(Collected data)
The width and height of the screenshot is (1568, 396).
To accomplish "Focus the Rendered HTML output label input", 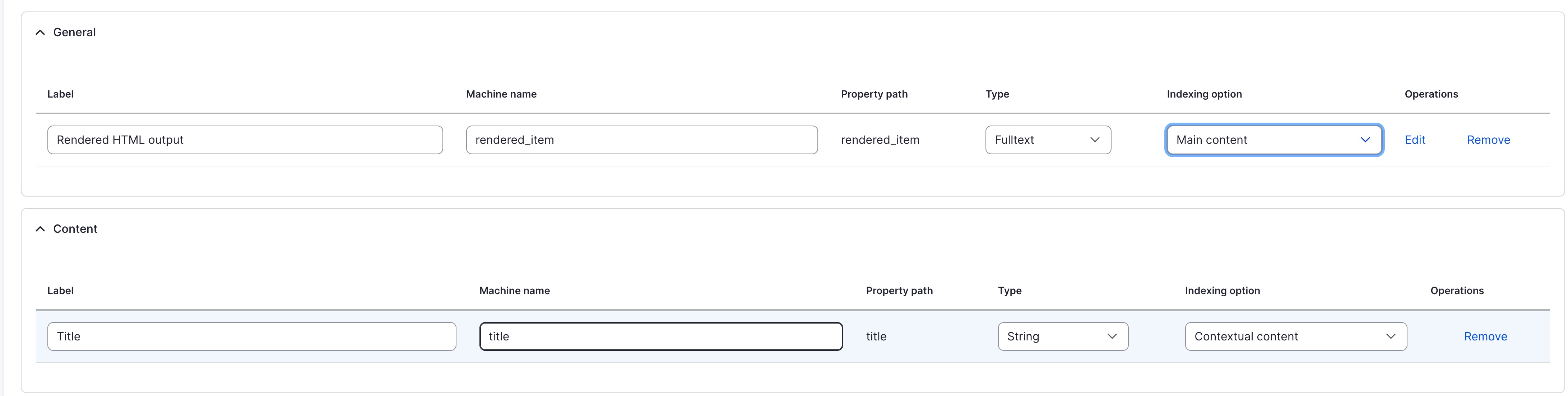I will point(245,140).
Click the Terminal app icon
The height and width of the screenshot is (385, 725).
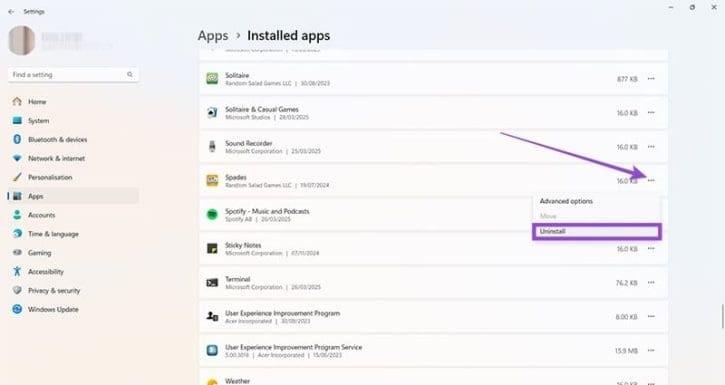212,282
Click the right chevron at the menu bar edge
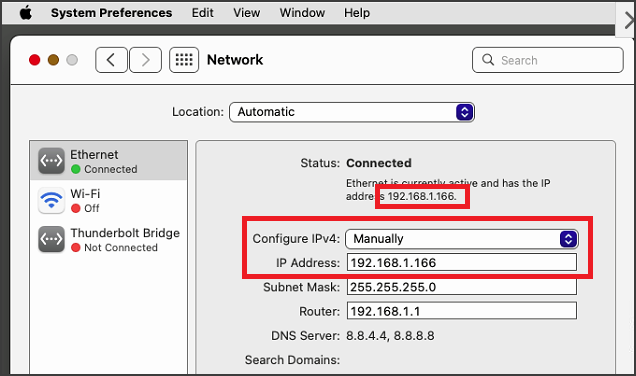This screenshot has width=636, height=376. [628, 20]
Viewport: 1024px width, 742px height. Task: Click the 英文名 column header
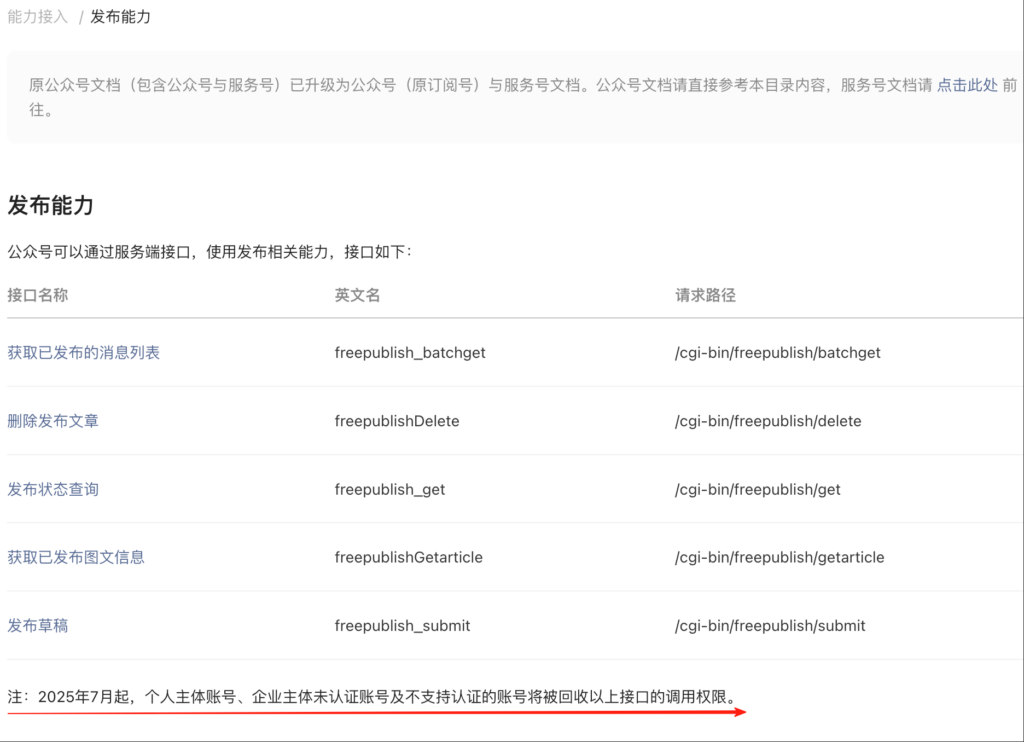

_Task brief_
An exact copy of the lines from the one with "The height and" through the end of the records: produce that and nothing more, leaving out the pictures.

_Response area_
The height and width of the screenshot is (385, 725).
212,282
Click the right chevron at the menu bar edge
This screenshot has width=636, height=376. [628, 20]
Viewport: 1024px width, 742px height. Task: Click the 英文名 column header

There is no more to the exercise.